The project assumes that each Elasticsearch node is running on a dedicated EC2 instance, which is part of an ASG (AutoScaling Group).

Setting up node rotations for an Elasticsearch cluster

  1. Ensure that all EC2 instances are running the AWS SSM agent.
  2. Create an S3 bucket (or choose an existing one), to store SSM command output. This is only required temporarily, so you may wish to configure object expiration for this bucket.
  3. Ensure that all EC2 instances have the required permissions.
  4. Create a new Cloudformation stack, using the template in this project. The frequency of node rotations is passed into the template as a parameter.
  5. Add RotateWithElasticsearchNodeRotation: true as a tag the AutoScaling groups containing the instances that will be rotated
  6. Update the AMI associated with your AutoScaling Groups on a regular basis (using Riff-Raff's scheduled deploy feature).

Running Manually

Sometimes it's useful to rotate an ES node manually (e.g. during an ES upgrade), you can optionally pass a targetInstanceId in the step function input object. It's usually easiest to open an existing execution and click New Execution then just edit the input object.

Implementation

This Step Function triggers a number of TypeScript lambdas, which coordinate the process of replacing a node by:

  • Performing various sanity checks and identifying a node to rotate
  • Adding a new node into the cluster
  • Migrating all data from the target node onto the new node (if data is present)
  • Shutting down Elasticsearch on the empty node
  • Terminating the unused EC2 instance

In order to ensure that the new EC2 instance is brought up in the same Availablity Zone as the target EC2 instance, the target instance is detached from its ASG during the node rotation process.
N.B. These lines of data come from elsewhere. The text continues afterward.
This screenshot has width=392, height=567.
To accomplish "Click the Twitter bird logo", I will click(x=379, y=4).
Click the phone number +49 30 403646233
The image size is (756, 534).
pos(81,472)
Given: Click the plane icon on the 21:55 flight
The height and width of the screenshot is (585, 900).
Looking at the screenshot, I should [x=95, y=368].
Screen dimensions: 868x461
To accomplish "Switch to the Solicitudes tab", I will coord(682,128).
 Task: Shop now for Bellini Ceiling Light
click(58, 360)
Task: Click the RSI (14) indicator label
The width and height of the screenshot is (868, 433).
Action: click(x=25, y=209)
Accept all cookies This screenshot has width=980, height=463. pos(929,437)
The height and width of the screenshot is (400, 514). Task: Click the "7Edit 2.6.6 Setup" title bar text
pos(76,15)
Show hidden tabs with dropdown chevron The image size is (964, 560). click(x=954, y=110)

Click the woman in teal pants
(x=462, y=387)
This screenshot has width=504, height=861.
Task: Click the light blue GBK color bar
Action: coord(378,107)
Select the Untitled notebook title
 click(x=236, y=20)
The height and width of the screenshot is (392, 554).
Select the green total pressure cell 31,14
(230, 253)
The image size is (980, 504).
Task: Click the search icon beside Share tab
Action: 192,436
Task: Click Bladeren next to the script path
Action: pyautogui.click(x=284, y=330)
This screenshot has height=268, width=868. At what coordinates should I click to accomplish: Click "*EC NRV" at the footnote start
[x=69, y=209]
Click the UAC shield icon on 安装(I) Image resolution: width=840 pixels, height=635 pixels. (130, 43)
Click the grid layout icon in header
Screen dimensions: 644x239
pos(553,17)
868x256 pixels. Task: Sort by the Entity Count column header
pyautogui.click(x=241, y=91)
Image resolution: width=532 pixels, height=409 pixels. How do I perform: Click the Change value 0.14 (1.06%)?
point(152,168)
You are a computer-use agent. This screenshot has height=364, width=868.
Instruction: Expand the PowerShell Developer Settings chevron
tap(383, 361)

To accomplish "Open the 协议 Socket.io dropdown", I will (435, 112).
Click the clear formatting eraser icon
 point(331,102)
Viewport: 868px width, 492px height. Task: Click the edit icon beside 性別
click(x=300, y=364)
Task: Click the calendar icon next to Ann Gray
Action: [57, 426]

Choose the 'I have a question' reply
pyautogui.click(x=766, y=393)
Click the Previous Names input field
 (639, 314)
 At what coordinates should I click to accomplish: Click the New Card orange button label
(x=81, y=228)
In order to move all data off the target EC2 instance, the node is excluded from shard allocation. Shard rebalancing is temporarily disabled during the rotation process, to prevent Elasticsearch from moving shards unnecessarily.

AWS Permissions

This Step Function requires a number of IAM permissions in order to control the number of running EC2 instances and run commands against Elasticsearch nodes (which is achieved via SSM's EC2 Run Command). Full details of the permissions required can be found in this project's Cloudformation template

The EC2 instances (which are subject to rotation) will require the following IAM permissions in order to handle incoming SSM commands:

Statement:
- Effect: Allow
  Action:
  - ec2messages:AcknowledgeMessage
  - ec2messages:DeleteMessage
  - ec2messages:FailMessage
  - ec2messages:GetEndpoint
  - ec2messages:GetMessages
  - ec2messages:SendReply
  - ssm:UpdateInstanceInformation
  - ssm:ListInstanceAssociations
  - ssm:DescribeInstanceProperties
  - ssm:DescribeDocumentParameters
  Resource: "*"
- Effect: Allow
  Action:
  - s3:PutObject
  Resource:
  - arn:aws:s3:::<your_bucket_name_here>/*

Contributing and Testing Changes

This project is deployed to multiple AWS accounts. Consequently, you should ensure that a node rotation can still be performed successfully before merging any changes to main.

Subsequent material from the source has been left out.